After getting home from Game Two, the 97-91 win over Cleveland that wasn’t as close as the final score indicated, I tuned into the TNT broadcast of the Spurs – Mavericks series. Magic Johnson was a guest analyst and said that the Cavaliers comeback from 22 down to get within five points in the late going would “Give them confidence for Game Three,” and Magic was now willing to concede them one victory in the series.
Kenny Smith disagreed, calling the comeback an illusion that doesn’t fool anybody. In either case, Game Three becomes the Cavaliers World Series and Super Bowl. If they lose again, they’re looking at getting swept. If they win even one game against the Pistons they’ll feel much more strongly that their season was one of great growth.
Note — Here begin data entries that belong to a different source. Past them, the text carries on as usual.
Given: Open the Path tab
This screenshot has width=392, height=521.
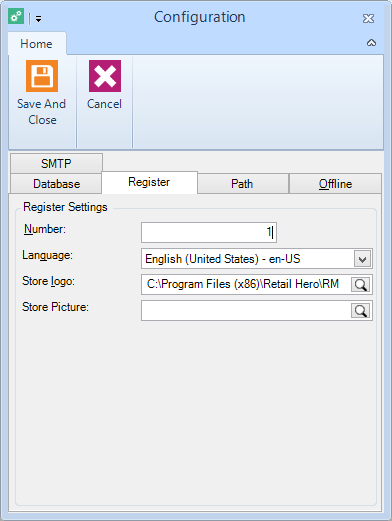Looking at the screenshot, I should [x=242, y=184].
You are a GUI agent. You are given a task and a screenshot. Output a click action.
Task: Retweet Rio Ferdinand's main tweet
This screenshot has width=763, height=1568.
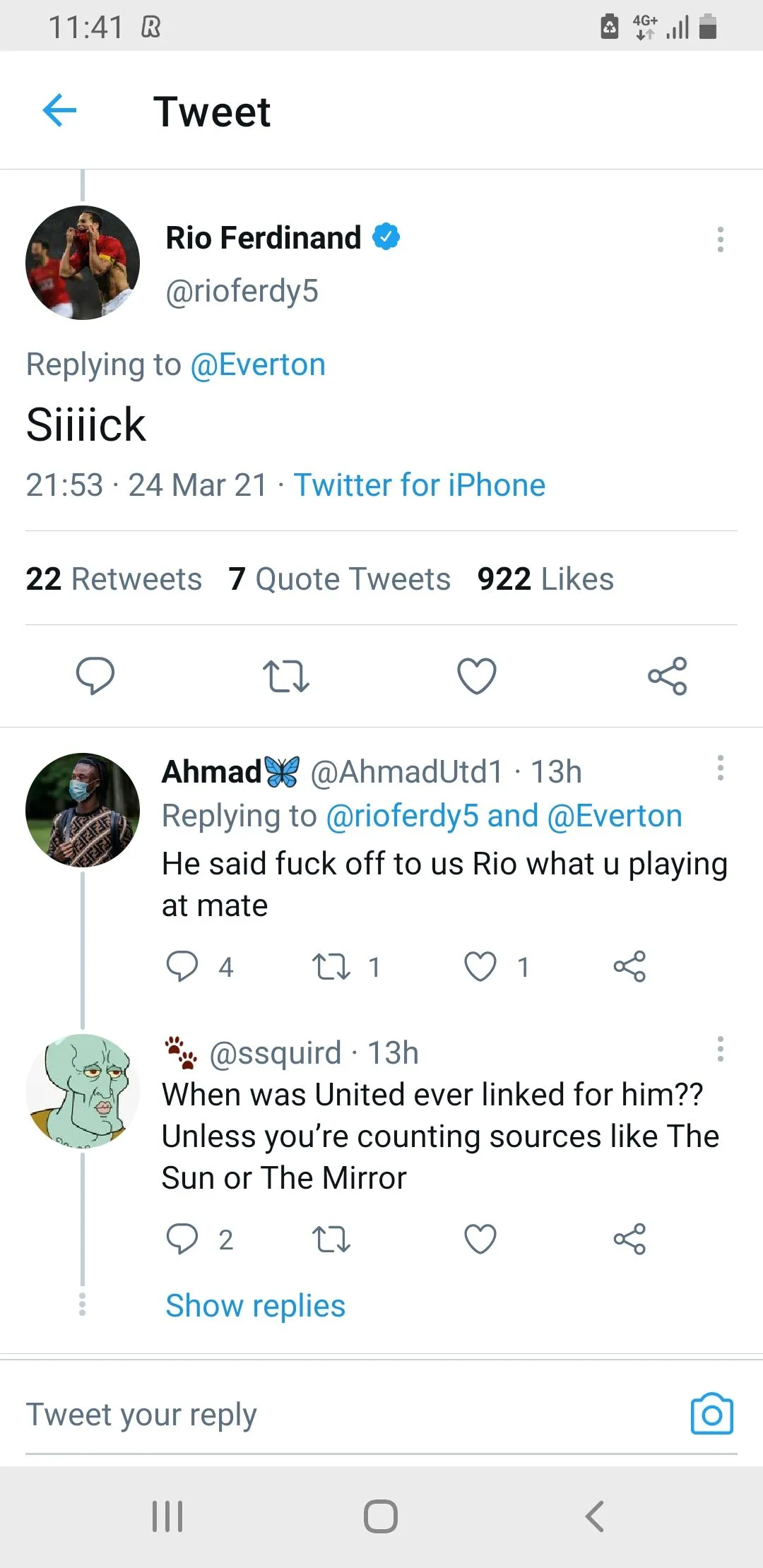coord(285,676)
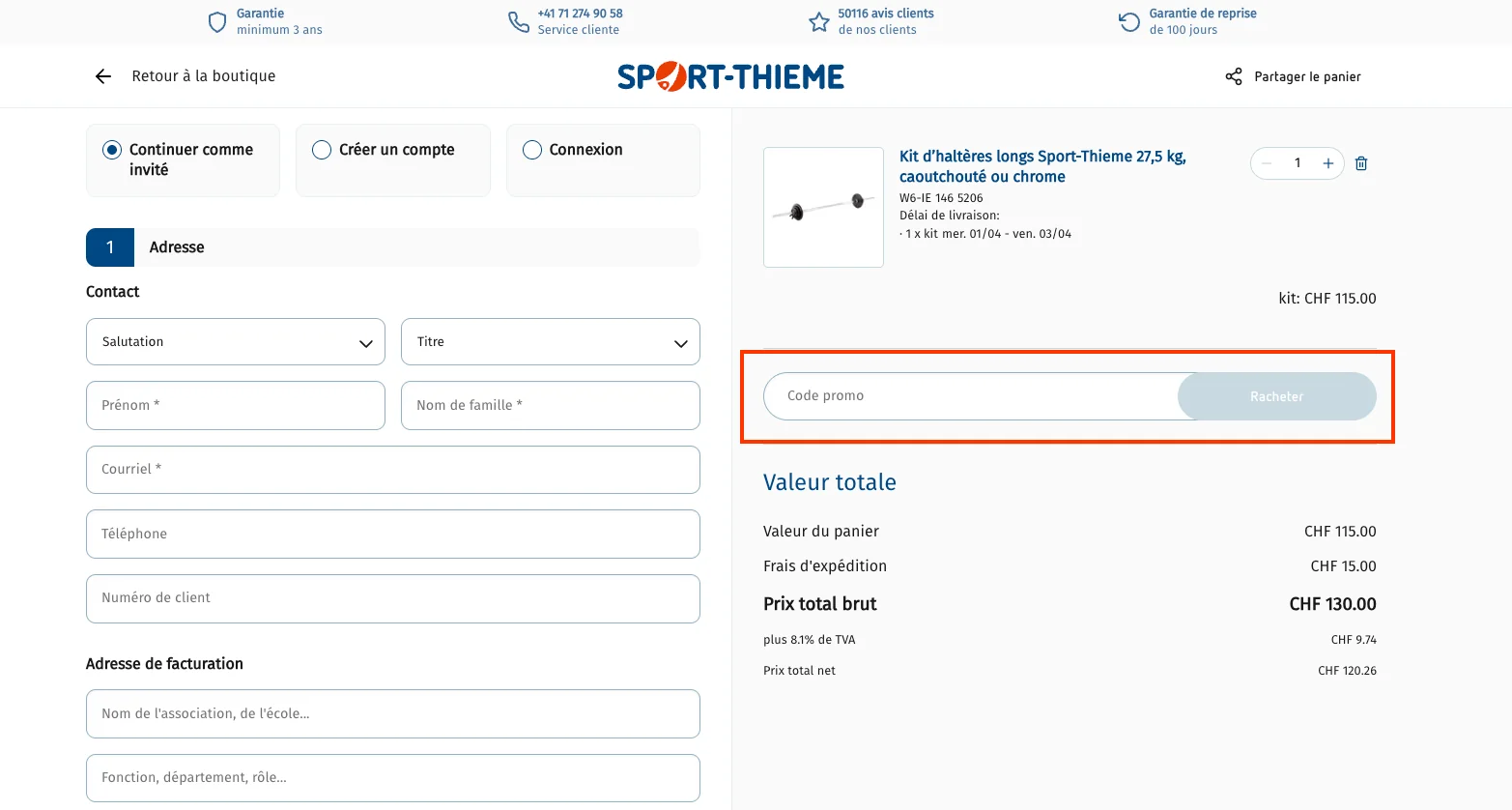Open the Salutation dropdown
This screenshot has height=810, width=1512.
[235, 341]
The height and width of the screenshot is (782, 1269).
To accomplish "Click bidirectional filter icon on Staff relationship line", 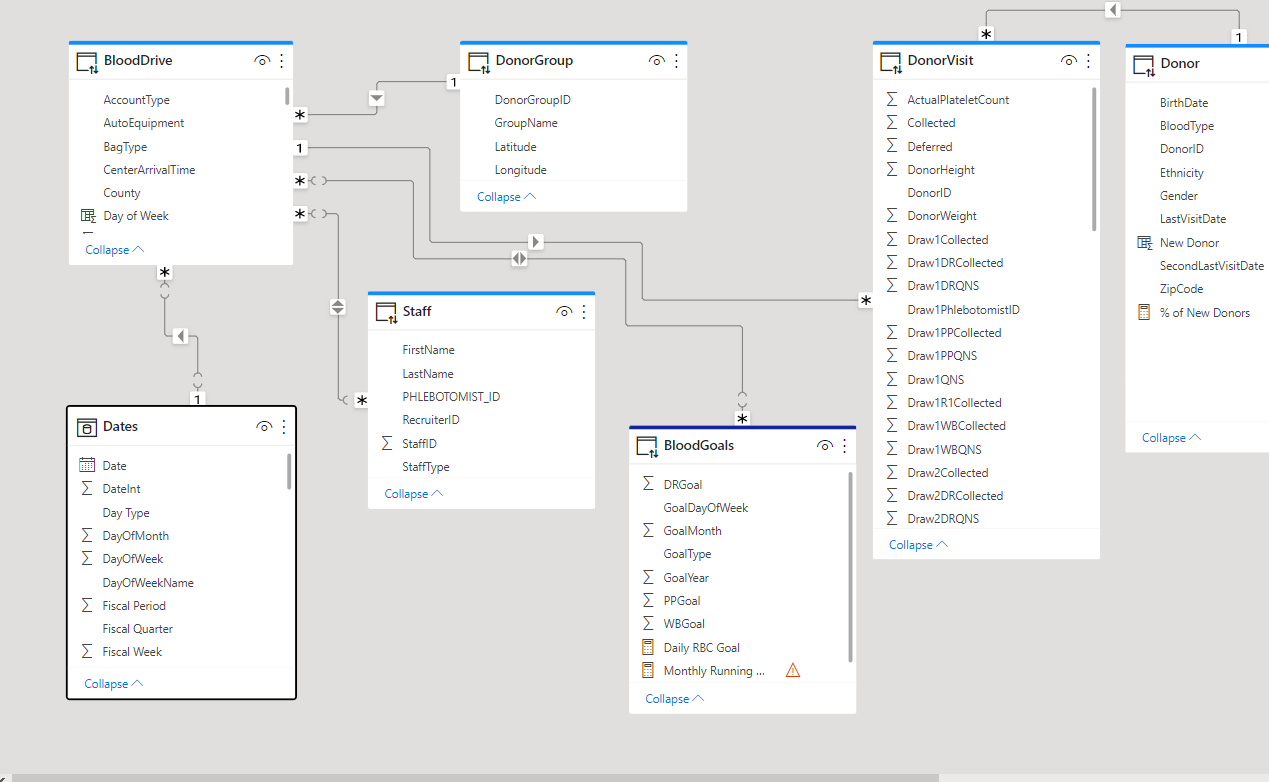I will (338, 307).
In much the same way as Michael Jordan 20 years, LeBron James has given his team hope for a bright future. But he faces the same prospect Michael did in trying to overcome the dominant Bad Boys: How do we get past this 800-pound gorilla that looks to be a powerhouse for the next five years? It’s a discouraging thought. The Cavs know that one man can’t beat five, and making it to the second round still represents a major leap for the franchise. Like the Bucks in round one, the Cavaliers know what they’re up against – a team on a mission that will not be yielding ground to any upstarts. Forgive me for not being cold-hearted enough, but I hope the Pistons don’t totally humiliate them.
As the Pistons were on their way to a 30-point lead while clobbering the Cavaliers in Game One, I mentioned to the guys sitting next to me that this was bound to be the biggest blowout in Pistons playoff history. Eddie Rivero, a member of the basketball staff quickly said, “No, the Pistons once led the Bullets by 46.”
“You’re right,” I said. “I remember writing about that in “Blue Collar Blueprint.” On April 26 1987, the first year the old Bad Boys were of true championship caliber, they swept the Washington Bullets in the first round. In Game Two at the Silverdome, they led 73-36 as time was running out in the first half. The Pistons raced up court and with a second left, Isiah Thomas heaved a shot some 50 feet, from beyond mid-court, that swished in putting them ahead 76-36 on their way to a 128-85 victory.
After the game, Bullets coach Kevin Loughery was asked to share what he’d said to his team at the half. His gallows humor answer: “I don’t have a speech for 40 down.” Bullets guard Jeff Malone said of the Pistons that night, “They’re at a level we’re not even close to.”
Exactly a month later, in the Eastern Conference Finals, Isiah threw the worst pass in Pistons history – into Larry Bird’s hands in Boston, and the rest, as they say, is history.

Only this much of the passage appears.